Going Forward With Some Answers
So, let’s now assume we have some solid answers to these questions. Simply, if I search for “business loans” I am probably looking for:
Money to help boost my business
This is, of course, one possible goal that the searcher is trying to achieve. However, there might be a range of search intents behind this. Sometimes, the user is:
- Looking for money to start up a new business, because they have no up front investment.
- Looking for cash to buy new assets, such as machinery, which will increase productivity.
- Wanting the means to refurbish a property, or commence a new project.
With these possible search intents now acknowledged, we can now design our user flow to maximise the potential of our financial marketing.

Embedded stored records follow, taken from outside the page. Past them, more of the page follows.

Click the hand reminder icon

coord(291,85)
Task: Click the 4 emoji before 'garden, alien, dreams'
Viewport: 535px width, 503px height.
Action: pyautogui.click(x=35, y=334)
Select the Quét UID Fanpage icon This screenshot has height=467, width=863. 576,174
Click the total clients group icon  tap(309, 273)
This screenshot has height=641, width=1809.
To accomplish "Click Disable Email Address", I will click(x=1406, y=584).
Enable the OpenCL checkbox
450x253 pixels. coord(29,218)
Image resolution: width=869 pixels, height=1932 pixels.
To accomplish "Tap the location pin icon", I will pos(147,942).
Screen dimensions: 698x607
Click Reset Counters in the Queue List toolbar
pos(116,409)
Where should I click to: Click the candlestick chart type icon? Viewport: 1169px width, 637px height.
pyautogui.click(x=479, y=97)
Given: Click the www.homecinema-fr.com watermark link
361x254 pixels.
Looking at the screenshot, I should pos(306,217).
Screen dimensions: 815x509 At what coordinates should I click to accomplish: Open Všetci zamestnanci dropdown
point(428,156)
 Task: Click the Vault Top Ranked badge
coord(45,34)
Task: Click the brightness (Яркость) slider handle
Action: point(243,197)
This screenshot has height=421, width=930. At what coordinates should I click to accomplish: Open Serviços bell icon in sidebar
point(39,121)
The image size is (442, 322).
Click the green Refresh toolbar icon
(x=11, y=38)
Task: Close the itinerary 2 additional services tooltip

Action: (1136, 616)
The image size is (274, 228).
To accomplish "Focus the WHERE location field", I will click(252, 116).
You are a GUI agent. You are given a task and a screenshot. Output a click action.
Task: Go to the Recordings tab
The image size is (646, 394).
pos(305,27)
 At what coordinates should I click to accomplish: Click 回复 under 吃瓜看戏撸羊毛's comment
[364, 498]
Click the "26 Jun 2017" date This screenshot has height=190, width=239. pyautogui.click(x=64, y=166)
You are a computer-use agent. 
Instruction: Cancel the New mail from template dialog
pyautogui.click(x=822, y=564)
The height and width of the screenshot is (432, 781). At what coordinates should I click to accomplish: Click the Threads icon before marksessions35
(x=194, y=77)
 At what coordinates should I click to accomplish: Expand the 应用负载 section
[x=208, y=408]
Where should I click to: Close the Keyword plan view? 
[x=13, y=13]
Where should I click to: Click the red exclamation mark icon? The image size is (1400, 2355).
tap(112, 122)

In general, this is going to be your broad framework:
- Navigation
- Headline
- Lead-In
- Hero Image
- Content (body)
- Visuals & Graphics
- Links & References
- Footer
- Sidebar
We need to take great care here. Many things could live on your web page, and the above standard layout includes the typical features that you will probably want to include.
However, the main focus here is the user flow. Do not get so obsessed with following a stand list that your lose sight of this! Quite often, we will see an amazing graphic, visual or content snippet that is solving the searcher’s problem, yet is buried in an obscure place to fit the traditional page structure. So be careful. Do not allow our page design to bury the value your searchers are so desperately looking for.
3 Goals Which Matter In Financial Marketing
When optimising your financial marketing and page layout for user flow, therefore, here are some crucial goals you should be looking to achieve:
#1 How can I solve my searcher’s task quickly, and satisfactorily?
This is not just about UI, but also about the user experience. Many people, for instance, who are searching for “business loans” are probably going to need the money fairly quickly, and so want the important information about terms, APR, repayment periods and so on to be as easy to find, and clear, as possible. When we look at the top search results, it is notable that in most cases this is indeed what we find on the page layout.
#2 Serve each search intent, in order of demand
If most people are looking for smaller, fast loans to help start up their new business, then we should serve this intent first in our content flow. If significant, but smaller numbers of users are looking for asset finance (e.g. to buy a set of large office printers), then serve this set of users next in the content.
#3 Optimise for your business goal, without undermining goals 1 & 2
As much as possible, optimise your financial marketing with the user specifically in mind. If you can then accommodate your business goal into it, then that’s great. If you do things backwards however – serving your business goal first and the user intent second – then you tend to fall down the search results.